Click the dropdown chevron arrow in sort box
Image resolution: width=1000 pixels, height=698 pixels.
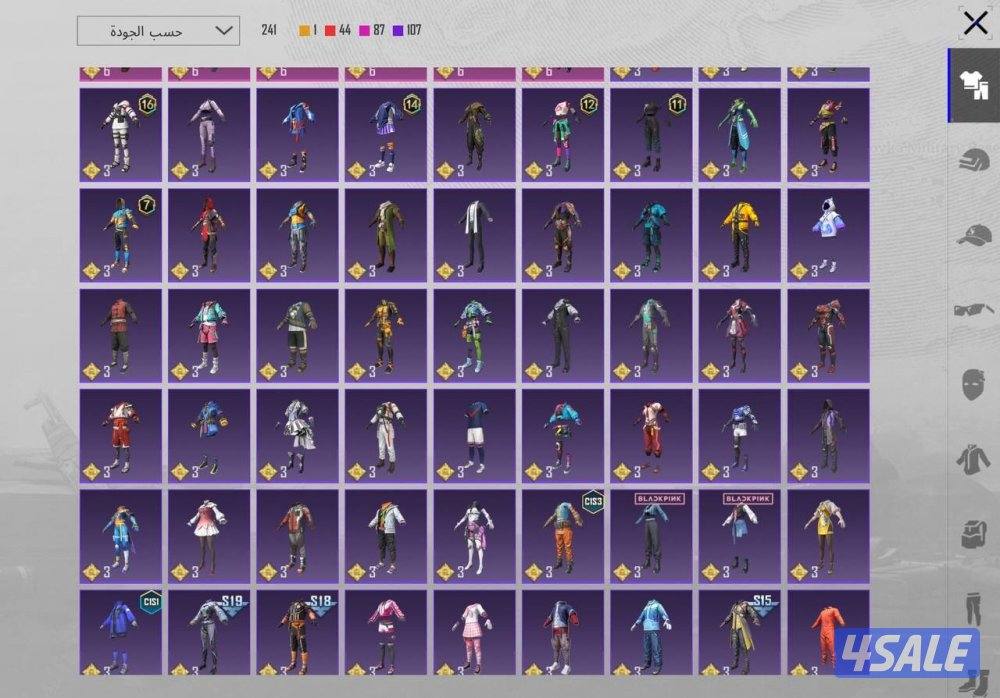pos(223,31)
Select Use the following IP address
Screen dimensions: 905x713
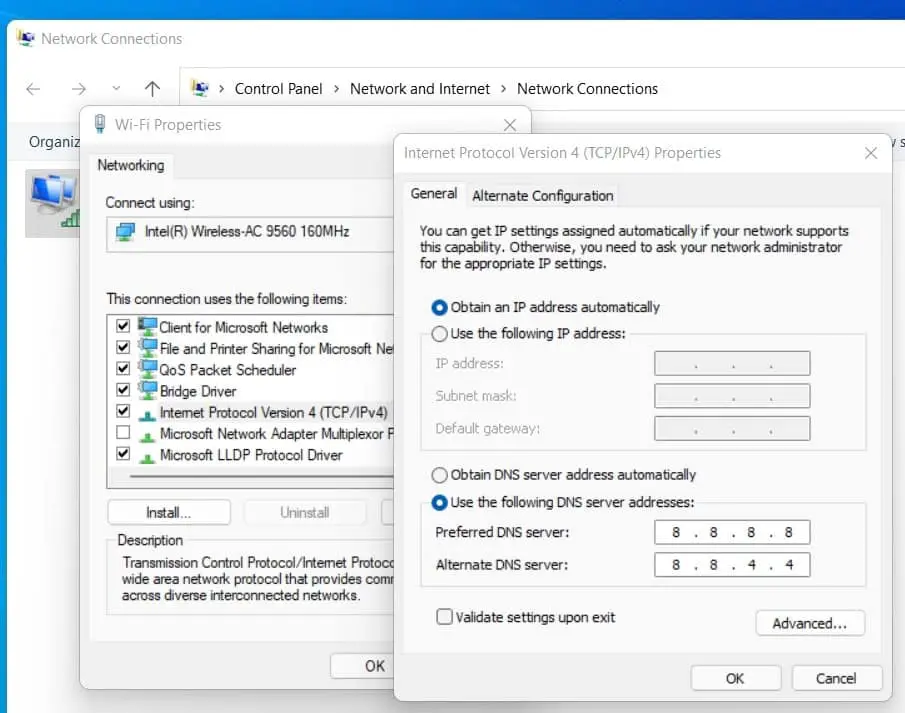[439, 333]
=====
### Exercise prompt
Put every line of all the rows above into a Markdown table with the columns Number and Line. Skip blank lines and leave the pictures out.

### Exercise response
| Number | Line |
|---|---|
| 1 | Click the dropdown chevron arrow in sort box |
| 2 | Image resolution: width=1000 pixels, height=698 pixels. |
| 3 | pos(223,31) |
| 4 | Select Use the following IP address |
| 5 | Screen dimensions: 905x713 |
| 6 | [439, 333] |